-- SOURCE PASSAGE start --

Skip to content

Blockwise quantization only supports 16/32-bit floats, but got torch.uint8 #1525

Closed
@nitinmukesh

Description

@nitinmukesh

System Info

🤗 Diffusers version: 0.33.0.dev0
Platform: Windows-10-10.0.26100-SP0
Running on Google Colab?: No
Python version: 3.10.11
PyTorch version (GPU?): 2.5.1+cu124 (True)
Flax version (CPU?/GPU?/TPU?): not installed (NA)
Jax version: not installed
JaxLib version: not installed
Huggingface_hub version: 0.28.1
Transformers version: 4.46.3
Accelerate version: 1.4.0.dev0
PEFT version: not installed
Bitsandbytes version: 0.45.3.dev0
Safetensors version: 0.5.2
xFormers version: 0.0.29.post1
Accelerator: NVIDIA GeForce RTX 4060 Laptop GPU, 8188 MiB
Using GPU in script?:
Using distributed or parallel set-up in script?:

Reproduction

I have quantized int4 (trasnformer and text-encoder) and saved them, rest remains same and trying to use it.

-- SOURCE PASSAGE end --
-- GIVEN INFORMATION start --

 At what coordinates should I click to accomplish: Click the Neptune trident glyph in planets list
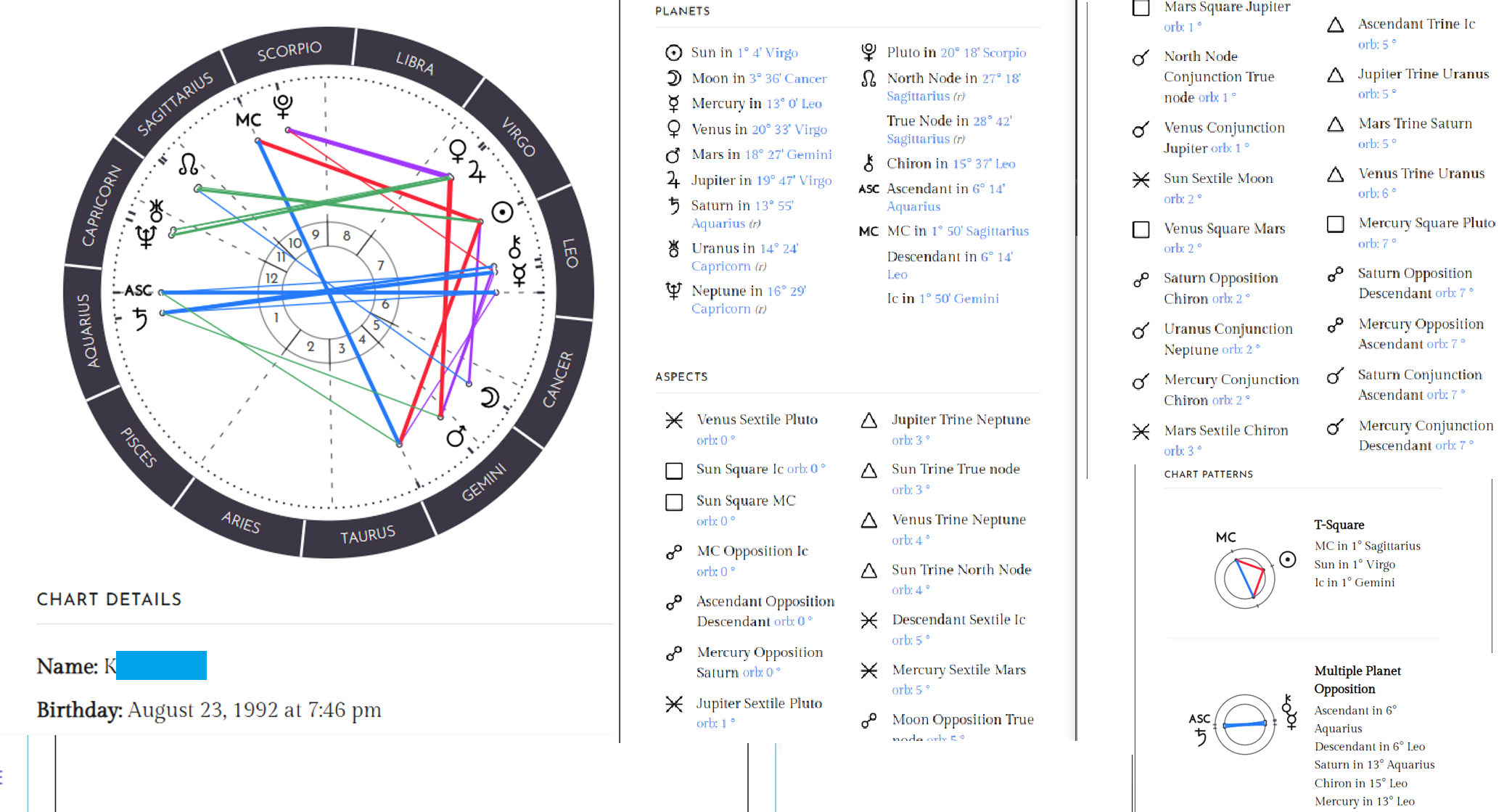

-- GIVEN INFORMATION end --

● WRITTEN REQUEST:
Could you copy out the whole blockwise quantization issue above, word for word?

● WRITTEN RESPONSE:
Skip to content

Blockwise quantization only supports 16/32-bit floats, but got torch.uint8 #1525

Closed
@nitinmukesh

Description

@nitinmukesh

System Info

🤗 Diffusers version: 0.33.0.dev0
Platform: Windows-10-10.0.26100-SP0
Running on Google Colab?: No
Python version: 3.10.11
PyTorch version (GPU?): 2.5.1+cu124 (True)
Flax version (CPU?/GPU?/TPU?): not installed (NA)
Jax version: not installed
JaxLib version: not installed
Huggingface_hub version: 0.28.1
Transformers version: 4.46.3
Accelerate version: 1.4.0.dev0
PEFT version: not installed
Bitsandbytes version: 0.45.3.dev0
Safetensors version: 0.5.2
xFormers version: 0.0.29.post1
Accelerator: NVIDIA GeForce RTX 4060 Laptop GPU, 8188 MiB
Using GPU in script?:
Using distributed or parallel set-up in script?:

Reproduction

I have quantized int4 (trasnformer and text-encoder) and saved them, rest remains same and trying to use it.